◆ **Problem**: Translate the sentence "A third edition of The Confessional appeared in 1770." from the passage on Blackburne's works below into French.

In 1787 Blackburne performed his thirty-eighth visitation in Cleveland, and died, 7 August 1787, a few weeks later.

==Works==
In 1749, vicar of Alconbury John Jones published his Free and Candid Disquisitions, proposing modifications of the church services and ritual with a view to meeting difficulties of the latitudinarians. Blackburne read the book in manuscript, but denied that he had any share in the composition. He defended it in an apology (1750). In 1752 he published anonymously an attack on Bishop Joseph Butler's well-known charge (1751), called A Serious Inquiry into the Use and Importance of External Religion, and accusing Butler of deficient Protestantism. This was first printed with his name in 1767 in the Pillars of Priestcraft and Orthodoxy shaken, a collection by Richard Baron. He supported the semi-materialist theory of the sleep of the soul of his college friend Edmund Law, in a tract called No Proof in the Scriptures of an Intermediate State, 1755; and in 1758 he argued against the casuistry which would permit subscription to the articles to be made with latitude of meaning, in Remarks on the Rev. Dr. Powell's Sermon in Defence of Subscriptions.

The debate that followed led to Blackburne's major work, The Confessional, or a full and free inquiry into the right, utility, and success of establishing confessions of faith and doctrine in protestant churches. The manuscript had remained unpublished for some years, when a friend who had seen it mentioned it to the republican Thomas Hollis, through whom Andrew Millar the bookseller was introduced to the author, and published the book anonymously in May 1766; a second edition appeared in June 1767. The Confessional argues from William Chillingworth's principle—"The Bible is the religion of protestants"—that a profession of belief in the scriptures as the word of God, and a promise to teach the people from the scriptures, should be the sole pledges demanded from Protestant pastors. This is supported by historical considerations, and the device of lax interpretation of the articles is denounced as a casuistical artifice of William Laud's in defence of Arminianism. A controversy arose. A list of the pamphlets is given in the Gentleman's Magazine and in a Short View of the Controversy (1773, by John Disney). A third edition of The Confessional appeared in 1770.

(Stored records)

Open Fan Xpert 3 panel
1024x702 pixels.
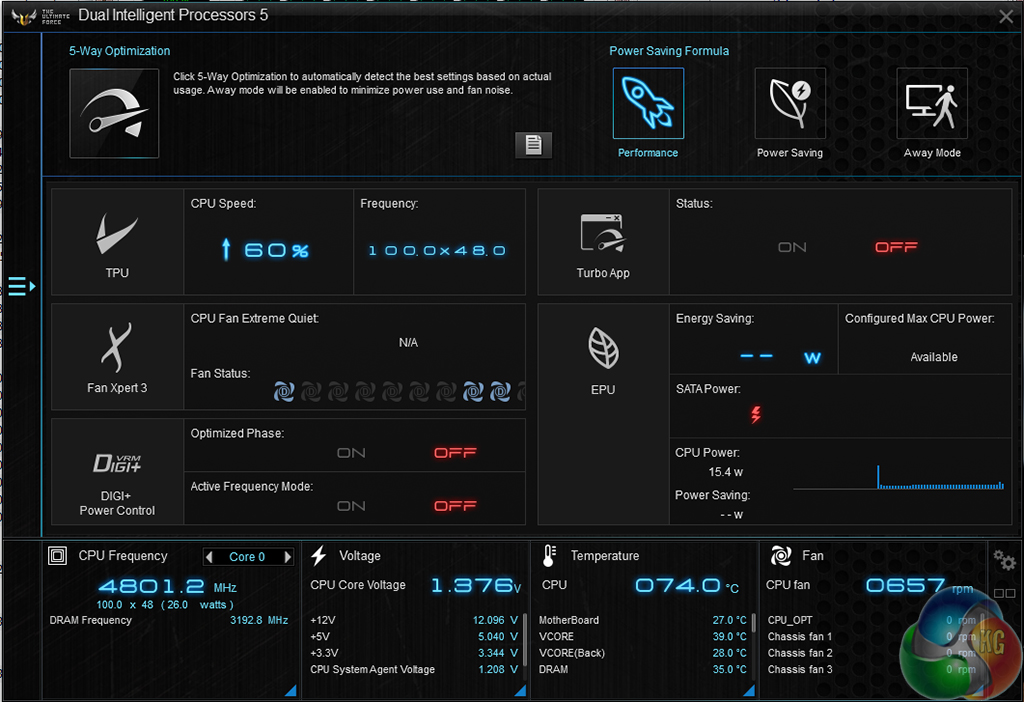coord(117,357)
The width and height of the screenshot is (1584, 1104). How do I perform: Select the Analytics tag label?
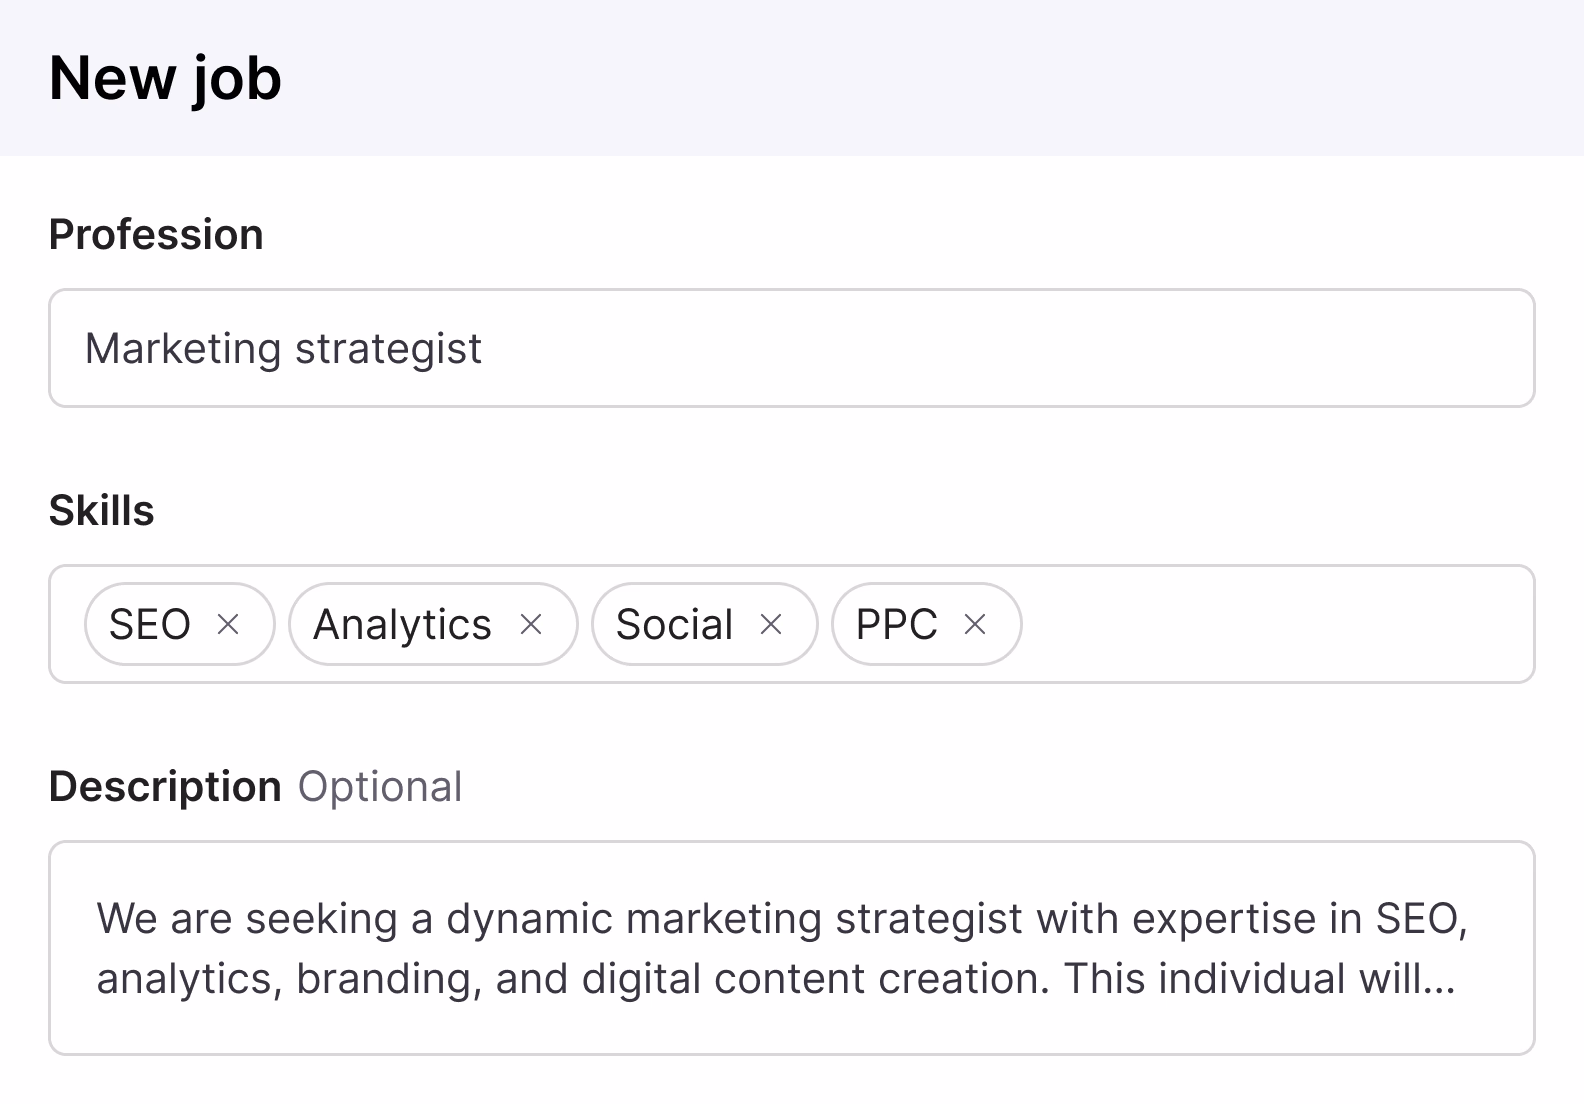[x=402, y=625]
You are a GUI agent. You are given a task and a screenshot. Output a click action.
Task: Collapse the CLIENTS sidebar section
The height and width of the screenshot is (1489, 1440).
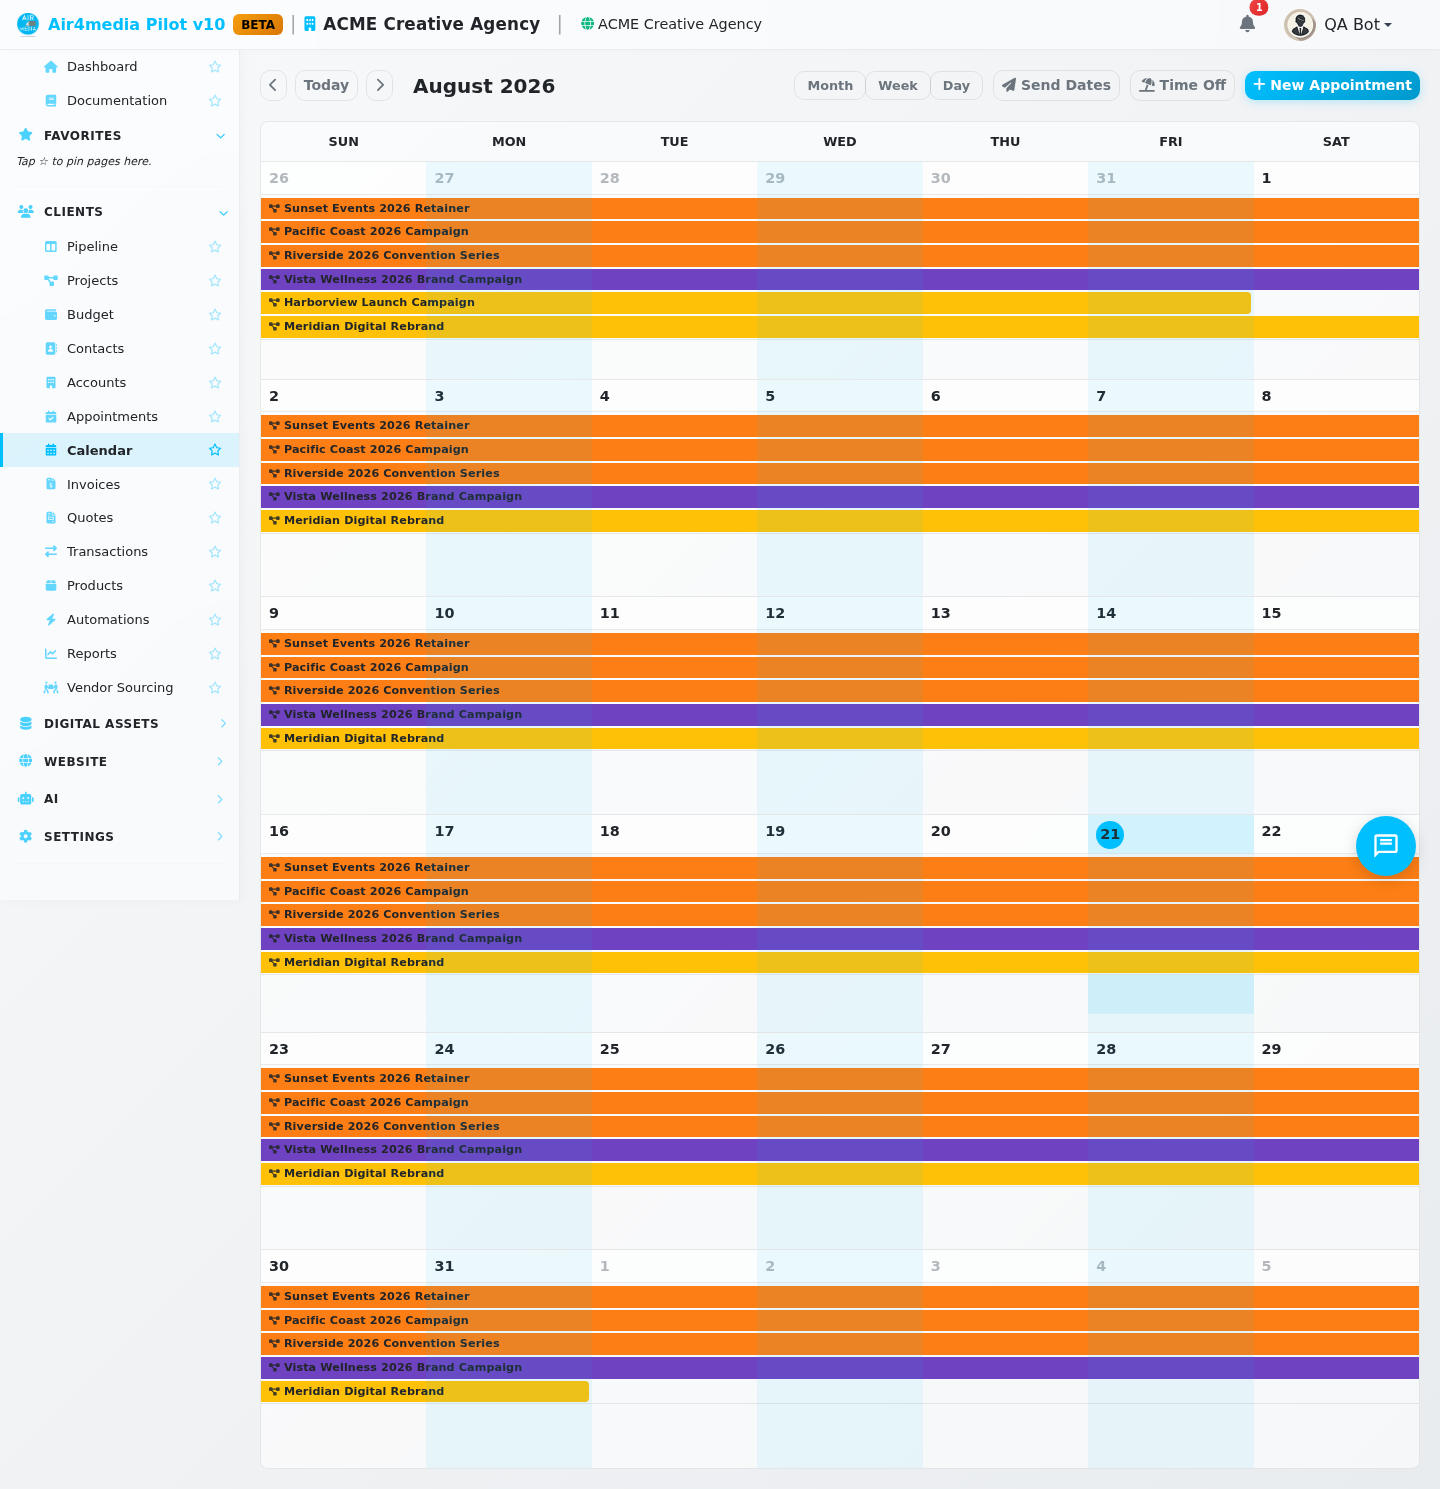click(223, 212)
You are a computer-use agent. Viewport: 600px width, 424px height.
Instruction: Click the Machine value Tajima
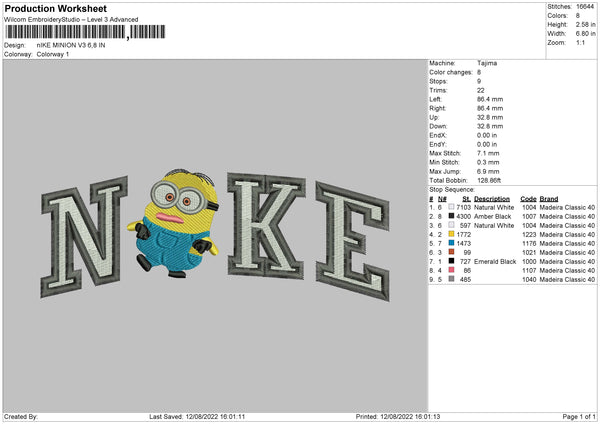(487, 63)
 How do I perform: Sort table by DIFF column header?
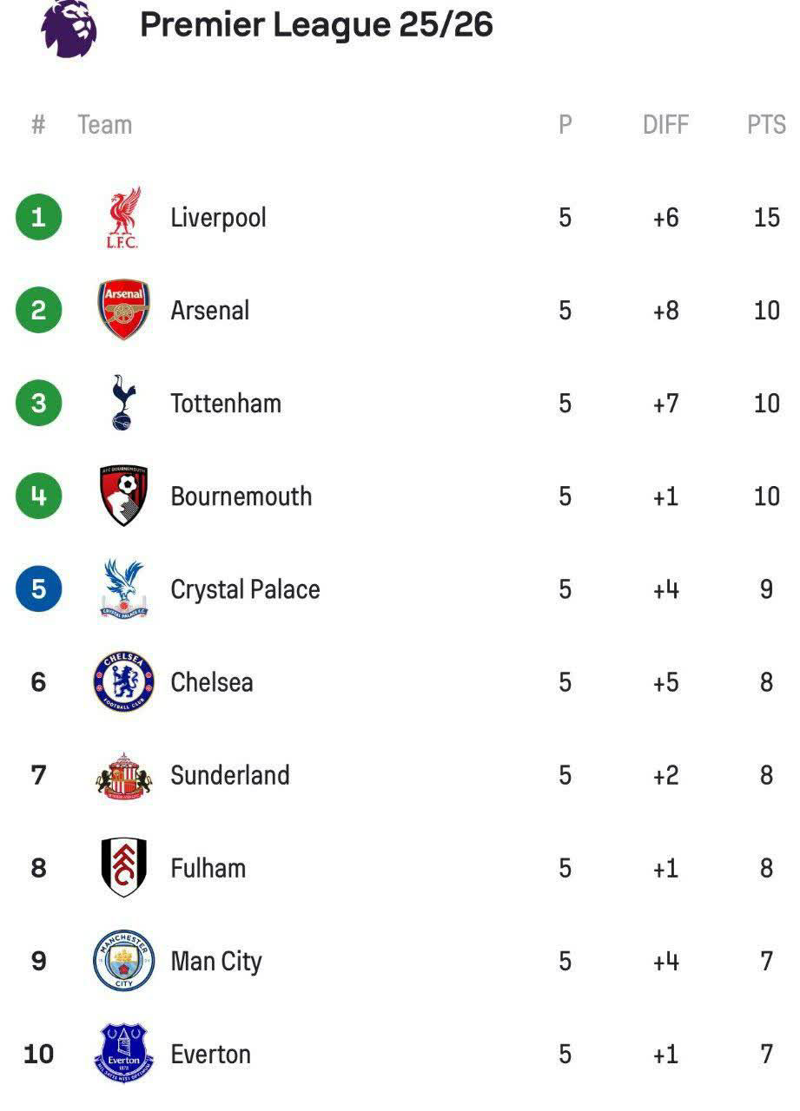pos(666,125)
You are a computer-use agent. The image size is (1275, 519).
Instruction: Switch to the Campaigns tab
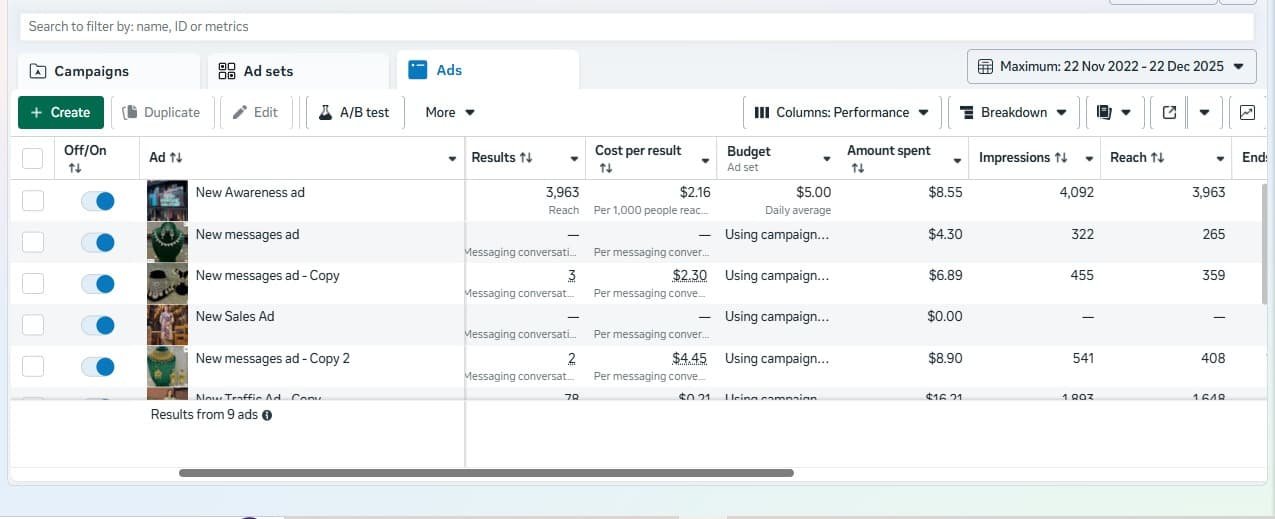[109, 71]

◆ **Your solution**: Une troisième édition de The Confessional parut en 1770.